[[ PROVIDED ENTRIES, beginning ]]

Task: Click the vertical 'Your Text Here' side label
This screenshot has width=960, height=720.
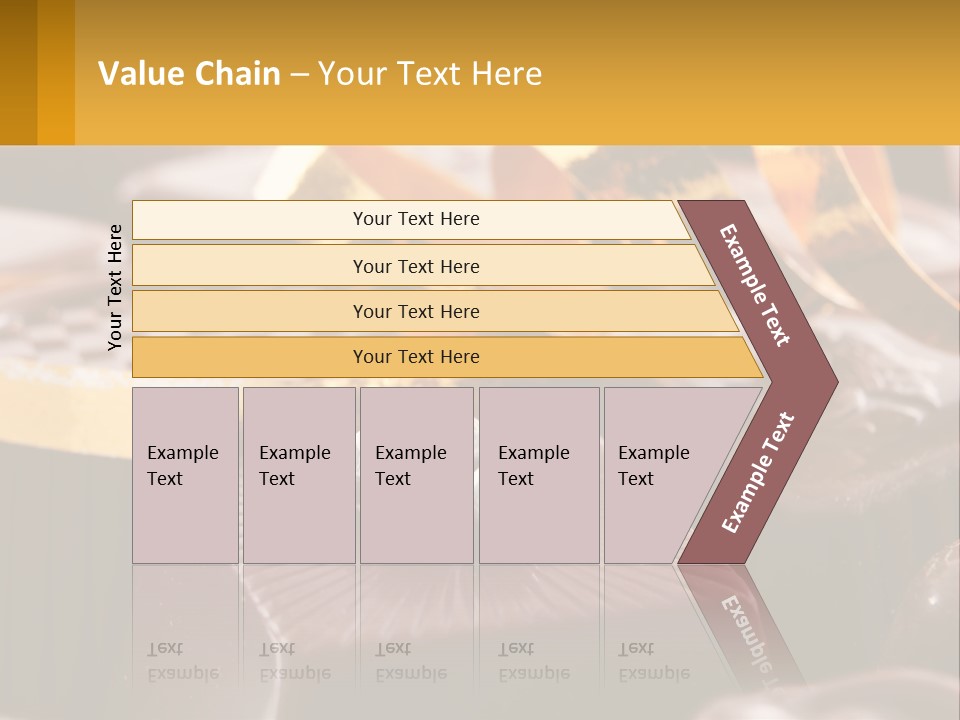Action: [115, 287]
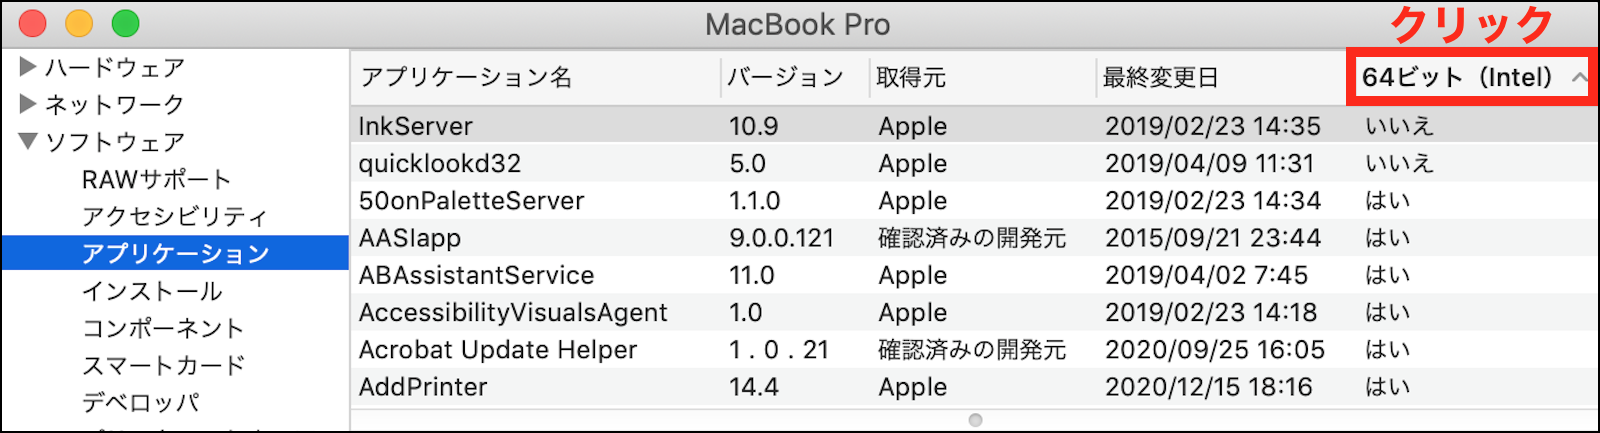Expand the ネットワーク disclosure triangle
1600x433 pixels.
pos(28,104)
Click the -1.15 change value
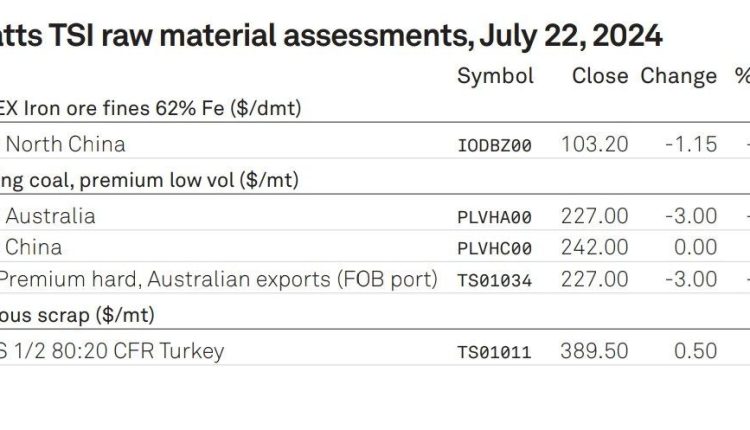The image size is (750, 430). [691, 144]
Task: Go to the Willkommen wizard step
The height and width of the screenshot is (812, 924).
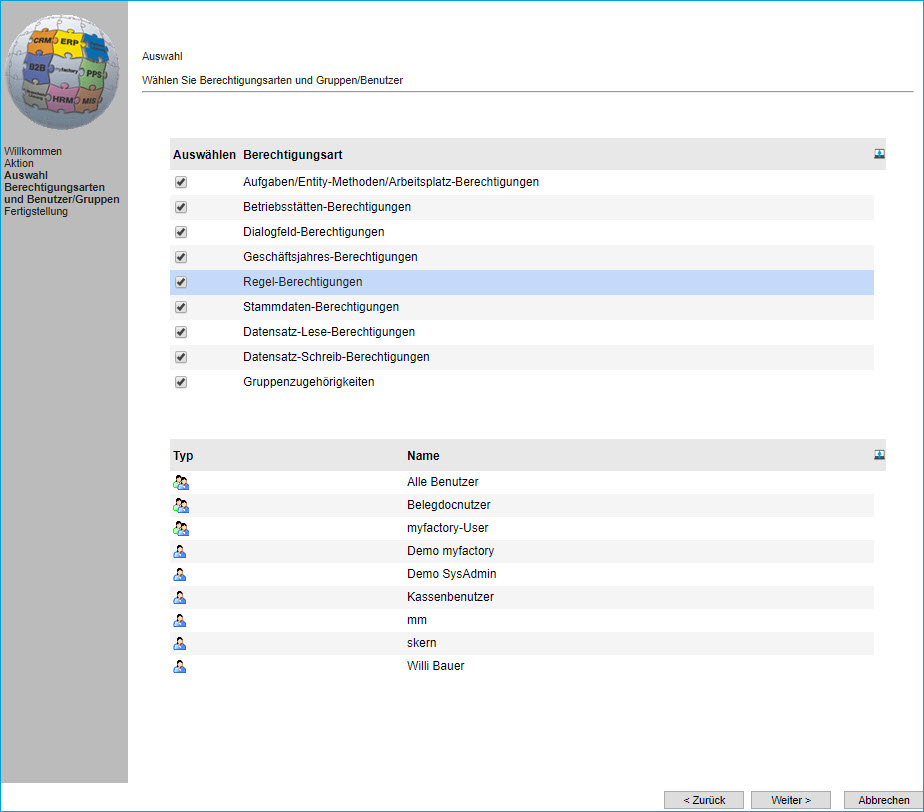Action: tap(33, 152)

[[ PROVIDED ENTRIES, end ]]

### EXERCISE OBJECTIVE
The full set of entries should be transcribed exactly, pictures left aside.

### WRITTEN ANSWER
Task: Click the vertical 'Your Text Here' side label
This screenshot has width=960, height=720.
Action: [115, 287]
Expand the ネットワーク disclosure triangle
1600x433 pixels.
pos(28,104)
Click the -1.15 change value
The image size is (750, 430). [691, 144]
Task: Go to the Willkommen wizard step
The height and width of the screenshot is (812, 924).
Action: tap(33, 152)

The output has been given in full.